# AutoGrad in PyTorch

In this notebook we will review the automatic differentaion mechanics in PyTorch. We will see the workings of autograd for both Scalar and Non-Scalar differentiaions.

Video: https://youtu.be/I2MRiWPeXDY

Ref:
1) https://pytorch.org/tutorials/beginner/blitz/autograd_tutorial.html
2) https://pytorch.org/docs/stable/autograd.html
3) https://pytorch.org/tutorials/beginner/basics/autogradqs_tutorial.html
4) https://pytorch.org/docs/stable/notes/autograd.html


We first begin by importing the reqired libraries

In [1]:
import torch, torchvision

## Scalar Case

Let me first define a function that takes a scalar (a) and computed 5*a^2 of it. We return both the ouput and the initial value. The reason for creating a function to do this trivial task will be clear later on.

In [46]:
def compute():
    a = torch.tensor([3.], requires_grad=True)
    O = 5*a**2
    return [a,O]

Now that we our function, lets print the output

In [47]:
[a,O] = compute()
print(a)
print(O)

tensor([3.], requires_grad=True)
tensor([45.], grad_fn=<MulBackward0>)


Now we will perform differentiation. The is done by invoking ".backward()" on the output scalar. Once this is done all variables with ("required_grad=True") flag will have their gradients computed.

In [48]:
O.backward()
print(a.grad)

tensor([30.])


In the following lines we will recompute the same without a function. When we call the function multiple times, it overwrites 'a' and 'O" with new compute graphs. However if I do not create a function can perform computation multiple times, it uses the same graph and accumulates the gradients. After every iteration the gradients need to be zeroed out (refresh the graph) for proper computations. 

In [30]:
a = torch.tensor([2.], requires_grad=True)


tensor([20.])


In [35]:
O = 5*a**2
O.backward()
print(a.grad)

tensor([20.])


In [34]:
a.grad.zero_()

tensor([0.])

Now let us inspect the auto-diff graph. For our computation the graph looks like the following:

![Compute Graph](compGraph.png)

In [52]:
[a,O] = compute()
print(O.grad_fn)
print(O.grad_fn.next_functions)

<MulBackward0 object at 0x0000022027A86E80>
((<PowBackward0 object at 0x0000022027A86310>, 0), (None, 0))

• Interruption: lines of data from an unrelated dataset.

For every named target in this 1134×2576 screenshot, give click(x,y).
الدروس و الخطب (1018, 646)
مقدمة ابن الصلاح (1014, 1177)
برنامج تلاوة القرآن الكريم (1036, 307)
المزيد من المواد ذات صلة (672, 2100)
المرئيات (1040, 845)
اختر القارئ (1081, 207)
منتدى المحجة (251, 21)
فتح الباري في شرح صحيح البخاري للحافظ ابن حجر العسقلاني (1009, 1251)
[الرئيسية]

We can manully call backward functions to compute the values that they return

In [58]:
temp = torch.tensor([1.])
print(O.grad_fn(temp))
print(O.grad_fn.next_functions[0][0](temp))

(tensor([5.]), None)
tensor([6.], grad_fn=<MulBackward0>)


## Non-Scalar Case

In the previous section we saw scalar case, what about matrix derivates (Neural Networks). To demonstrate the process we will create a small neural network.

In [61]:

x = torch.ones(3)  # input tensor
w = torch.randn(3, 2, requires_grad=True)
b = torch.randn(2, requires_grad=True)
z = torch.matmul(x, w)+b
y = torch.zeros(2) # Output
loss = torch.nn.functional.binary_cross_entropy_with_logits(z, y)

In [62]:
loss.backward()
print(w.grad)
print(b.grad)


tensor([[0.4273, 0.1037],
        [0.4273, 0.1037],
        [0.4273, 0.1037]])
tensor([0.4273, 0.1037])


## No-Grad mode

Generating computational graph and keeping track of gradients hurts both performance and memory. For inference, computation graphs are not required and we can perform computation by dsiabling gradient tracking. This can be done in the following ways

In [63]:
z = torch.matmul(x, w)+b
print(z.requires_grad)

with torch.no_grad():
    z = torch.matmul(x, w)+b
print(z.requires_grad)

True
False


In [64]:
z = torch.matmul(x, w)+b
z_det = z.detach()
print(z_det.requires_grad)

False